== WHAT TO DO ==
Repeat, exactly and alone, every line from the line that contains "Synonyms (123, 234)" to the end of the entries.

== RECORD EXCERPTS ==
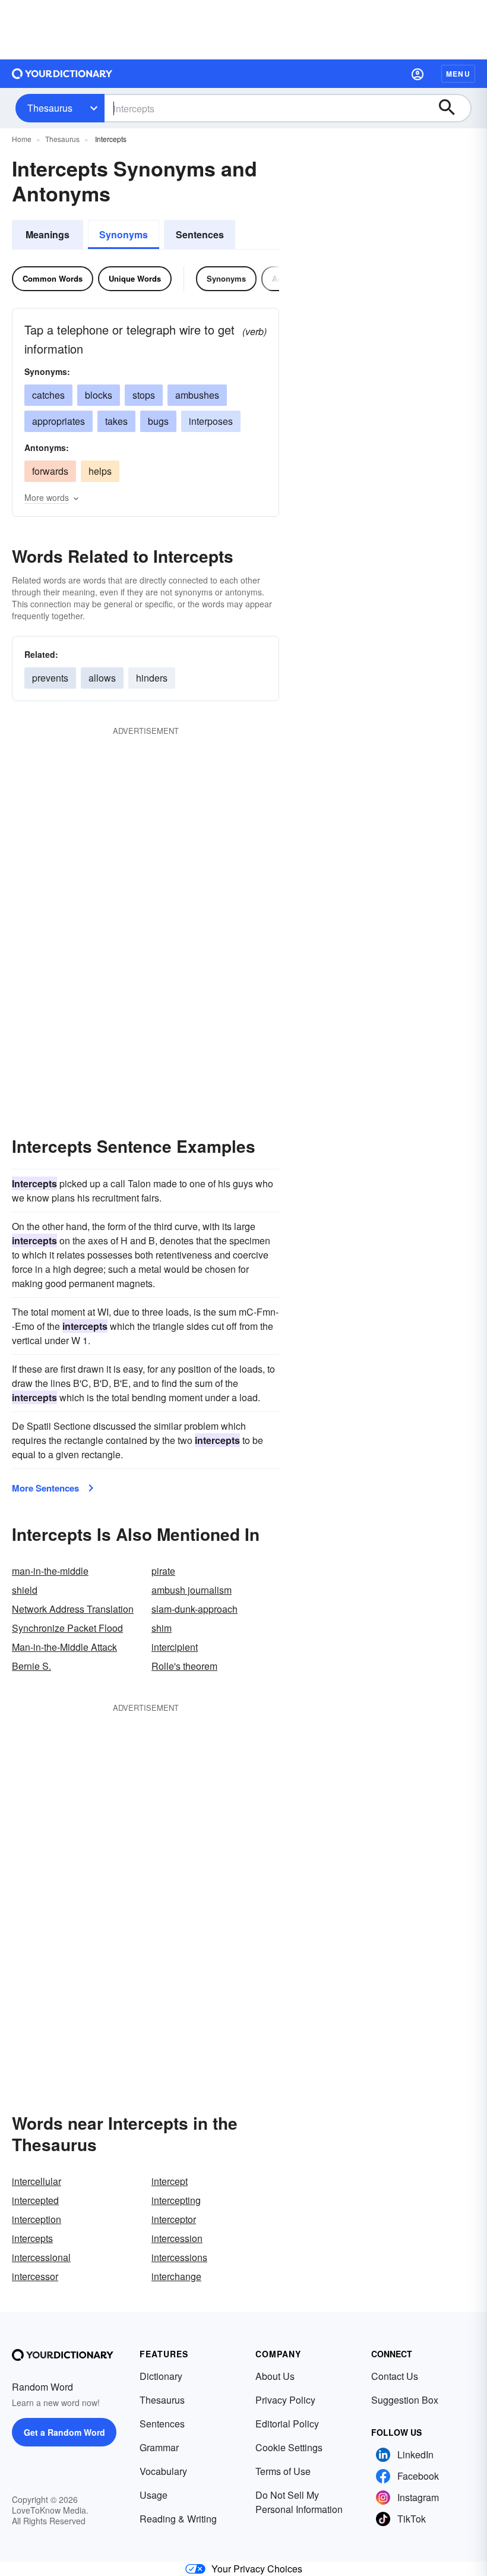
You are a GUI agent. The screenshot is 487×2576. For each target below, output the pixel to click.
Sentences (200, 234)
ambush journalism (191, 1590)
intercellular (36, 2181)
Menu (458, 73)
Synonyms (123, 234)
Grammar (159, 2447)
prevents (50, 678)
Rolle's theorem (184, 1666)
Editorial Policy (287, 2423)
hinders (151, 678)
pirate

== WRITTEN ANSWER ==
Synonyms (123, 234)
Grammar (159, 2447)
prevents (50, 678)
Rolle's theorem (184, 1666)
Editorial Policy (287, 2423)
hinders (151, 678)
pirate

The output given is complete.